TASK BRIEF:
Using the film credits below, decide whether each statement agrees with them, answering yes or no and quoting the deciding words: 1. Alan Menken wrote the music. 2. Julia Roberts plays Snow White. 3. Tarsem Singh Dhandwar wrote the screenplay.

DOCUMENT PASSAGE:
---

USA. 2012.
Crew
Director – Tarsem Singh Dhandwar, Screenplay – Jason Keller & Melissa Wallack, Screen Story – Melissa Wallack, Producers – Bernie Goldmann, Ryan Kavanaugh & Brett Ratner, Photography – Brendan Galvin, Music – Alan Menken, Visual Effects Supervisor – Tom Wood, Visual Effects – Barxseven (Supervisor – Jay Randall), Comen VFX, Digital Domain, Modus FX (Supervisor – Wayne Brinton), Mokko, Newbreed VFX, One Of Us (Supervisor – Dominic Parker), Prime Focus India, Prime Focus London (Supervisor – Stuart Langley), Rodeo FX (Supervisor – Sebastien Moreau), Tippett Studio (Supervisor – Matt Jacobs), Animation – Ben Hibon, Special Effects Supervisors – Louis Craig & Kaz Kobielski, Production Design – Tom Foden. Production Company – Relativity Media/Yuchaipa Films/Goodmann Pictures/Rat Entertainment/Misher Films.
Cast
Lily Collins (Snow White), Julia Roberts (The Queen), Armie Hammer (Prince Alcott), Nathan Lane (Brighton), Martin Klebba (Butcher), John Leguizamo, Jordan Prentice (Napoleon), Mark Povinelli (Half Pint), Sebastian Saraceno (Wolf), Ronald Lee Clark (Chuckles), Joe Gnoffo (Grub), Danny Woodburn (Grimm), Michael Lerner (Baron), Mare Winningham (Baker Margaret), Robert Emms (Charles Renbock), Sean Bean (King)

---

DATASET EXTRACT:

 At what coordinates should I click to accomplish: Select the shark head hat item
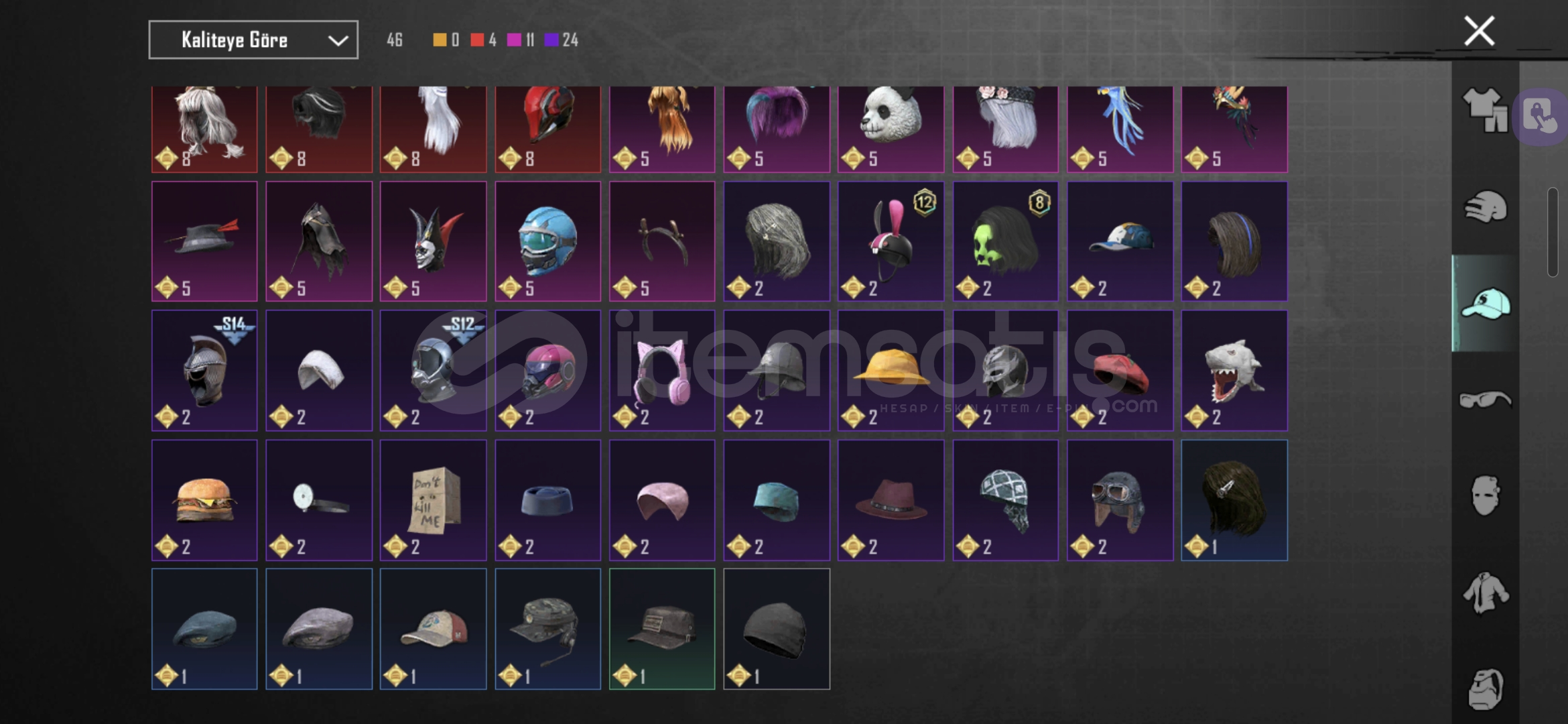(x=1234, y=370)
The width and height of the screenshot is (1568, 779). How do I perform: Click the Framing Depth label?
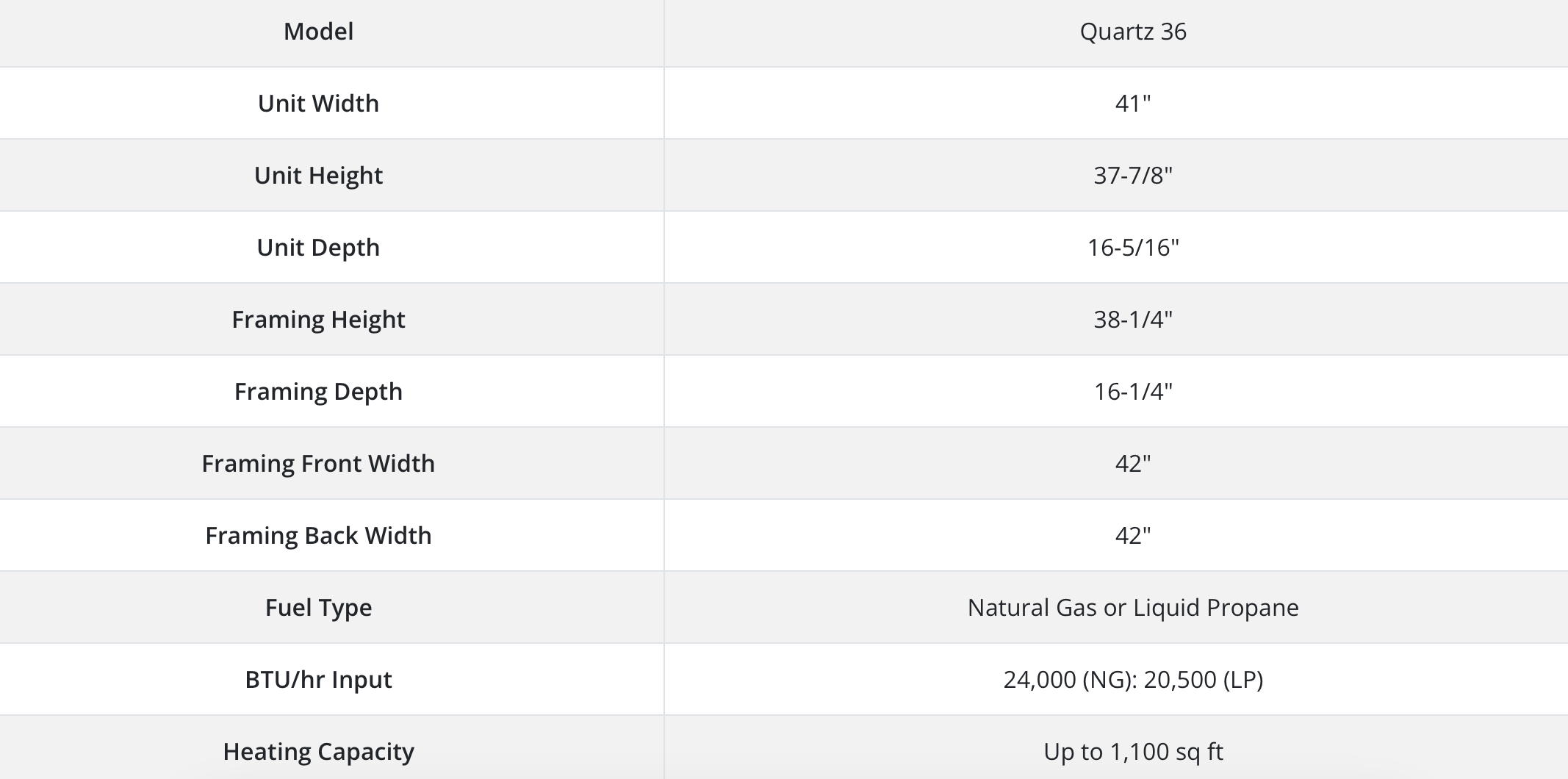318,392
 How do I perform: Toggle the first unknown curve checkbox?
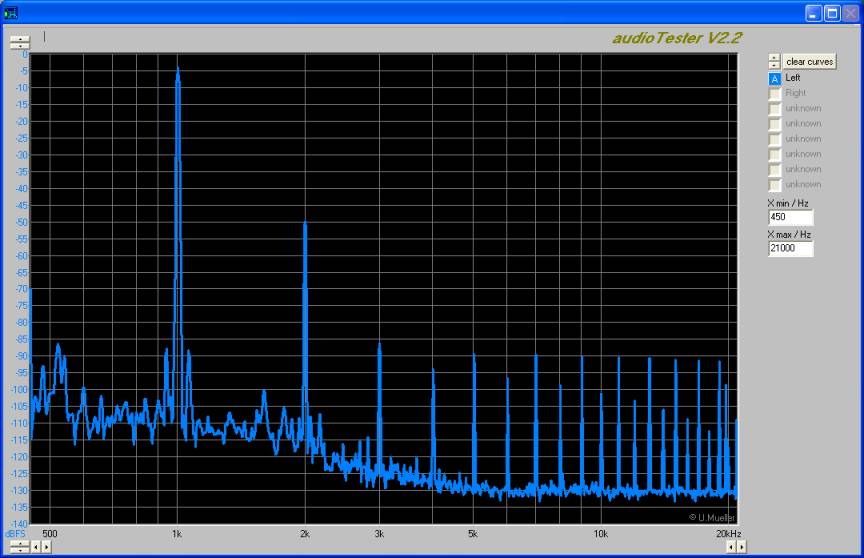[x=774, y=108]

---

RESPONSE TO THIS TASK:
1. Yes: "Music – Alan Menken"
2. No: "Julia Roberts (The Queen)"
3. No: "Screenplay – Jason Keller & Melissa Wallack"